Democracy is about balancing the needs of everyone, and that includes the corporate too. Regulatory bodies should have the necessary independence to hold regular discussions with the stakeholders (the executive, the corporates and the people) so that appropriate regulations can be drafted and more importantly fairly enforced.
It is in the nature of corporate to vie for power with the sovereign and thus in a democracy it is very much necessary to ensure that the corporate never gain gain an upper hand to do so. Regulations can definitely help with this. But ultimately it all about finding the right balance as hurting the corporates too is not the aim and in the best interest of a nation.
It is very abstract. You constantly talk about "the need of regulations" but don't get to specifics. You hope that by hiding in complexity under some abstract body things will work out. In reality, those "regulatory bodies with necessary independence to balance the needs of everyone" will be undeniably influenced by interests groups and shaped by the very people you want to avoid having too much power. Worse still, they get to be put in this position of power indirectly and out of reach from people to express their will through vote or elections.
No matter how much you talk, at the end of the day we all should be asking ourselves what are the things that we want to "regulate" and make it the systems as clear as possible to avoid regulatory traps.
Here is my proposal for a system that can control the abuse of power by corporate entities and at the same time avoid this trap of believing that "regulations" are magic dust that makes anything better:
1. Put a hard cap on the headcount of a corporation. Any company that gets past a certain size (say a few hundred employees) has to be split up by the end of the fiscal year.
2. No single person can be a board member or manager at more than one corporation. No subsidiaries shenanigans, no shell corporations, no "holdings". People and companies can have investments anywhere they want, but these should grant them any executive control over the board.
3. Governments must never bail out a company. If no company is "too big to fail", there are no systemic risk and bail-outs are not required.
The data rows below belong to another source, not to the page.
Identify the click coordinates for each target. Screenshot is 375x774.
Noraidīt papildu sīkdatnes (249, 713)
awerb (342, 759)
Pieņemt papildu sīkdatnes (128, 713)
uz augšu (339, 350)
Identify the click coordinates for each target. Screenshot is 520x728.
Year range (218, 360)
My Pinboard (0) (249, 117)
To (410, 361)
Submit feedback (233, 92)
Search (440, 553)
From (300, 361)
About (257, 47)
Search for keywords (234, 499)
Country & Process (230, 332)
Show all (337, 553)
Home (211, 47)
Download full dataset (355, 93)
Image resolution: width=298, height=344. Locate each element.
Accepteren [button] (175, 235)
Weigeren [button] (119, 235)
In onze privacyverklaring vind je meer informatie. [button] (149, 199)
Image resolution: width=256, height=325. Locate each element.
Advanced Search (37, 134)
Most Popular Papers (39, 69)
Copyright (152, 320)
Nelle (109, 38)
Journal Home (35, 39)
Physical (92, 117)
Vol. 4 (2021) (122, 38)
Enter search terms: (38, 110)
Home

That is it. By limiting corporations by size, you avoid any single entity to dominate the space, you promote healthy competition, you avoid systemic risks, you avoid rampant inequality and corruption, we don't get lost in a sea of abstractions and we avoid the hell of regulatory capture. We might lose the "benefit" of economies of scale and we will never see a "Unicorn-style startup" and we will never be talking about "FAANG" again, but I think that would be a good thing overall.